The biggest defeat of Trump’s presidency so far was the failure to repeal Obamacare and replace it with Trump’s version of the ACA, which was widely criticized by both parties and created a broad division in the Republican party. Trump blamed Democrats for the bill’s failure, though they proudly accepted responsibility.

The Republican bill would have repealed billions of dollars in taxes imposed by the ACA and would have cut off federal funds to Planned Parenthood. The bill would have also removed a mandate that requires Medicaid to cover basic mental health services.

“Let’s just, for a moment, breathe a sigh of relief for the American people that the Affordable Care Act was not repealed,” House Democratic Leader Nancy Pelosi said.

Now, there is no doubt that Obamacare has its flaws. However, if President Trump goes about his promise of repealing and replacing Obamacare, he will strip millions of Americans with mental and non-psychiatric illnesses in no time.

Individuals with mental illnesses who lose their coverage would be forced to seek treatment in emergency rooms or even be left untreated. Untreated mental disorders like bipolar disorder, schizophrenia, and depression would surely lead to an increase in suicide rates.

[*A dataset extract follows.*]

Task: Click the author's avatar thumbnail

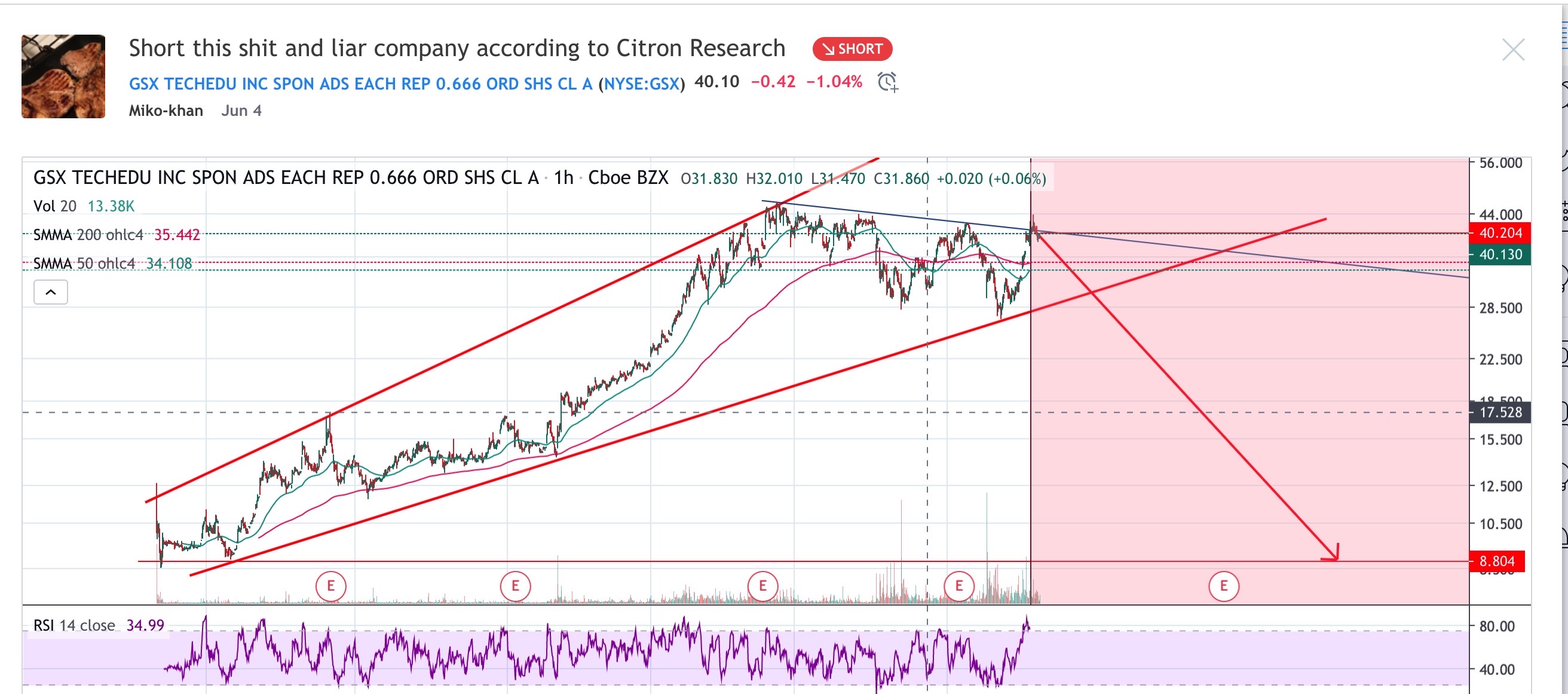Action: tap(63, 76)
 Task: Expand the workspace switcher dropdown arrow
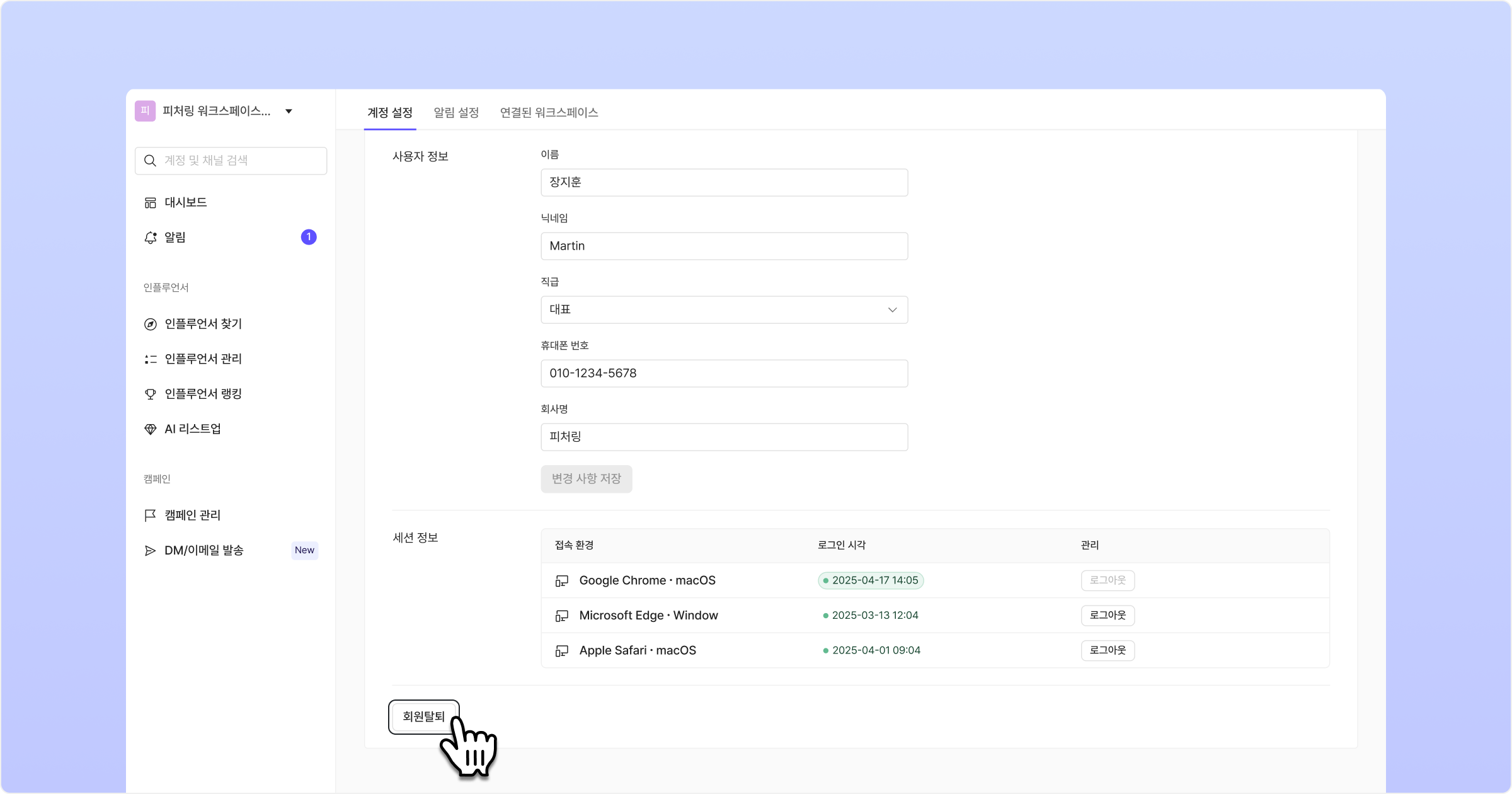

The failure of the President Trump’s version of the ACA leaves Obamacare where it has been since it was signed, with all of the aspects that Republicans disagree on. Rather than repeal and replace Obamacare, Democrats, Republicans, and Independents could work together to make the Act better.

Kenny Nguyen, a Skyline student, believes that the core solution right now is if “everyone set aside their party loyalty and ego just to come together to figure out a solution. It’s when we set aside out greediness for wealth is when we all move forward as a nation together.”

Speaker of the House Paul Ryan said after pulling the bill, “it’s [Obamacare] going to remain the law of the land until it’s replaced.”

There are several reasons to worry about health in Trump’s America, but America can’t be great if millions of citizens are left uninsured.